I have a Powershell script which I run via the Windows Task Scheduler on a Windows 2016 server.
The script uses the guidance in https://winscp.net/eng/docs/guide_protecting_credentials_for_automation
Whilst logged on as the account that will run the scheduled task, I used ConvertFrom-SecureString to encrypt the password, then stored the encrypted password in an XML file. The script uses ConvertTo-SecureString on the password read from the XML file and assigns the result to SessionOptions.SecurePassword.
I use SessionLogPath to log WinSCP's actions.
The scheduled task runs exactly as expected when the user is logged in. But when the user is logged out, it doesn't. The scheduled task runs (it is configured to run whether the user is logged in or not) but no SessionLog is created. I have been able to determine that the script gets to the Session.Open before it stops working.
If I use the password in plain text in the XML file, and assign that to SessionOptions.Password, the script works fine, whether the user is logged in or not.

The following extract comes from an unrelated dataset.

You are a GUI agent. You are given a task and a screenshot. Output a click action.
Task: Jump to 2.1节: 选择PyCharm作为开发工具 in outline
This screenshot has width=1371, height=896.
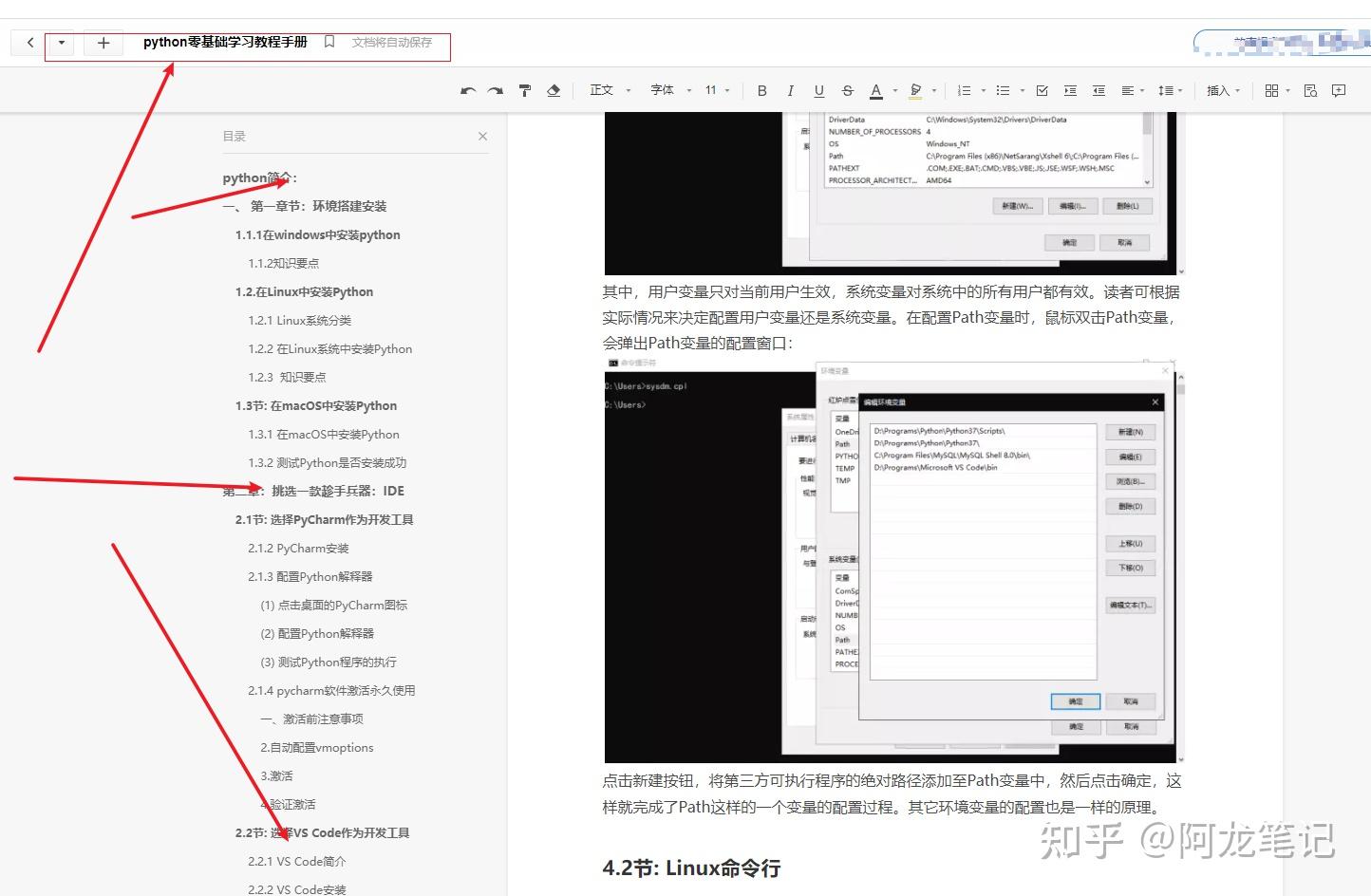[325, 520]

I think this means that the script is unable to decrypt the password when running with the user logged out, but I don't understand why. The scheduled task uses the same account that was used to encrypt the password.
What am I missing?
Let me know if any further information is needed - as this is a lengthy post already, I didn't want to overload it with too much information that isn't necessary. Thanks in advance for any help.